Cinéma

Mal orchestré

d'Lëtzebuerger Land du 04.01.2019

Un air de piano rapide, des images accélérées montrant les foules immenses qui traversent les grandes stations de métro : c’est le quotidien et l’anonymat qui caractérisent une ville comme Paris. Mais quelques instants plus tard, Pierre Geithner (Lambert Wilson), directeur du département de musique du Conservatoire National Supérieur de Musique, va découvrir dans cette cohue un diamant, un génie. Assis devant un piano mis à disposition gratuitement dans un hall de gare, il aperçoit Mathieu Malinski (Jules Benchetrit), un jeune homme interprétant un morceau de Bach avec une virtuosité rare. Mais avant qu’il ne puisse l’aborder, Mathieu fuit des policiers qui semblent l’avoir reconnu. La poursuite qui s’ensuit sur un air ressemblant vaguement à la chanson Lust for life d’Iggy Pop, évoque du coup inévitablement le début de Trainspotting et annonce déjà la couleur d’Au bout des doigts, écrit et réalisé par Ludovic Bernard, grand amateur de musique classique et assistant réalisateur de Luc Besson.

L’intrigue autour d’un jeune de banlieue se refusant à l’opportunité de sa vie nous sert un à un tous les clichés, les bons sentiments et les sensations de déjà-vu que l’on redoute et qui sont mis en scène de façon très moyenne. Après une condamnation, Pierre fait en sorte que Matthieu serve ses dix mois de travaux d’intérêts généraux au conservatoire, où il va partager ses heures entre le nettoyage des locaux et des cours avec la très sévère comtesse de Buck-ingham (!), interprétée par Christine Scott Thomas. Parmi les autres étudiants du conservatoire, c’est surtout Anna qui attire son attention et qui va rapidement devenir son amie en lui confiant qu’elle apprécie ce « mec différent » parmi tous ces jeunes qui se font financer leurs études. À aucun moment, elle ne semble pourtant remarquer que Mathieu nettoie aussi les couloirs du bâtiment et porte parfois la blouse de l’entreprise de nettoyage lorsqu’elle le voit. Elle tombe des nues lorsqu’elle apprend qu’il est aussi au conservatoire pour purger ses mois de TIG.
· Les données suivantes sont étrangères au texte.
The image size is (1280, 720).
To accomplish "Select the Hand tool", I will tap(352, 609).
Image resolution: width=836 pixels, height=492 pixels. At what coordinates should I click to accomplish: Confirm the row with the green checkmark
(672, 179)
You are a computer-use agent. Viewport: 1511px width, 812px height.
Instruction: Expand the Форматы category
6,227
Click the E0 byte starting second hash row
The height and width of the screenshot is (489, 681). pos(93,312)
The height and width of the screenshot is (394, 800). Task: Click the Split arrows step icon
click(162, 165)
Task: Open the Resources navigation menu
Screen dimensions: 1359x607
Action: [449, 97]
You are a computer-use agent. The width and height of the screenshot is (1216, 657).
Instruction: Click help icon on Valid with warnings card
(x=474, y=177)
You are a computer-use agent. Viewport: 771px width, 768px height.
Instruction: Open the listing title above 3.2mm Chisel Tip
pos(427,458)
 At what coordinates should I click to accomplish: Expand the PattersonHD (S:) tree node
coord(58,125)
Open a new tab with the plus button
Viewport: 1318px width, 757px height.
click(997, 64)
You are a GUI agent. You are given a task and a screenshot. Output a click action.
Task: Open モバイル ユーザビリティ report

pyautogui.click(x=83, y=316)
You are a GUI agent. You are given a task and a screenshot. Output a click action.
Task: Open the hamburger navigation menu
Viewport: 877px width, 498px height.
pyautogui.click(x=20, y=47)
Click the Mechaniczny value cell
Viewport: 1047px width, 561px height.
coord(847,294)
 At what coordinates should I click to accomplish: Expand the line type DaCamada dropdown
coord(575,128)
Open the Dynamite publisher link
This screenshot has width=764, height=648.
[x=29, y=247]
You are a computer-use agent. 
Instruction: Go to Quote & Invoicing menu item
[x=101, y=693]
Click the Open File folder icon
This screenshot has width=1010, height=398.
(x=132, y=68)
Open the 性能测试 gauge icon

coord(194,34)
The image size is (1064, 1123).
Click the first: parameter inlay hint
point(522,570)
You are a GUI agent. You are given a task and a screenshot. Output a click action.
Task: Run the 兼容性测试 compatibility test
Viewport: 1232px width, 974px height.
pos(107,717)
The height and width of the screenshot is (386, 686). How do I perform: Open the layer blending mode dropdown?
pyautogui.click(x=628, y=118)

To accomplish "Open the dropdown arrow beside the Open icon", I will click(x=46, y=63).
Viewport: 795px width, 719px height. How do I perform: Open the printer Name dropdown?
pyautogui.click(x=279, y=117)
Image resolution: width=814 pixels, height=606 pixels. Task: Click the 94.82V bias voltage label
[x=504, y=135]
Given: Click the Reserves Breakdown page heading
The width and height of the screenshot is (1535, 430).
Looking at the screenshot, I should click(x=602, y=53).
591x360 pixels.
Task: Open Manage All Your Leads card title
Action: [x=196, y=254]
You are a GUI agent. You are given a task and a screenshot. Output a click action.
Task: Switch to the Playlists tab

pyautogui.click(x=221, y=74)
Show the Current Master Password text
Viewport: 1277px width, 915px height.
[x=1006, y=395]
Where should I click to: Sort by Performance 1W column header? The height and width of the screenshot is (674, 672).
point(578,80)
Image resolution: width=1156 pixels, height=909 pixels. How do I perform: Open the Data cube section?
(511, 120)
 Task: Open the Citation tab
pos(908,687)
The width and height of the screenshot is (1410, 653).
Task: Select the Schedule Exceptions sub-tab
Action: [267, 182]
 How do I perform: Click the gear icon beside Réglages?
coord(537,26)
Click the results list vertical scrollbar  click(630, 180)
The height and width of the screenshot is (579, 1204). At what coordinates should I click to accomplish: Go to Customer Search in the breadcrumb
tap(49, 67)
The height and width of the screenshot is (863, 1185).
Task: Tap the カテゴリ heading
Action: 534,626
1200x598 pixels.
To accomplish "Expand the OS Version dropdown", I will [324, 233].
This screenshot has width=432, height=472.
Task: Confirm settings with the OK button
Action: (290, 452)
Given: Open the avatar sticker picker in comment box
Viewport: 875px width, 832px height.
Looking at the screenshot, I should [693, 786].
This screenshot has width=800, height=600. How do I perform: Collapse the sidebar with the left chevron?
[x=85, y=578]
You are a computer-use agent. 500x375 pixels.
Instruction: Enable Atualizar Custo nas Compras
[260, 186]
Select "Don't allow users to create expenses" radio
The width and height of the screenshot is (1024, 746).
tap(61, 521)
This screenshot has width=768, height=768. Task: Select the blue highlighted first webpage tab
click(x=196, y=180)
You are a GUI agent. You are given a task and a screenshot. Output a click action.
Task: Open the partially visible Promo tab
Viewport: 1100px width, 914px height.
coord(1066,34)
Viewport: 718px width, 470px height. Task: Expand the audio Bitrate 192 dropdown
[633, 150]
Outre ces problèmes de cohérence, et contrairement à Good Will Hunting (1997, Gus Van Sant), film dont il s’inspire ouvertement, le scénario ne s’attarde pas non plus sur la psychologie de ses personnages, réduisant souvent la performance d’un bon casting à un amas de clichés. Le jeu le plus atteint par ce manque de détails dans l’écriture est celui de Jules Benchetrit dans le rôle principal. Son refus de regarder les autres personnages dans les yeux et ses coups de gueule sont rapidement utilisés en tant qu’instruments de jeu parce que le contenu des séquences n’a pas assez à offrir.

Au bout des doigts s’empresse à cocher tous les points de sa check-list dramaturgie pour arriver le plus rapidement possible à son crescendo mélodramatique. Mathieu a une chance unique de représenter son école à un concours d’excellence internationale et veut se rétracter une énième fois. C’est évidemment à ce moment-là qu’un événement tragique le pousse à saisir sa chance malgré tout. Pour le côté génie caché, on préfère donc Good Will Hunting, pour l’apprentissage musical hors norme on recommande Whiplash.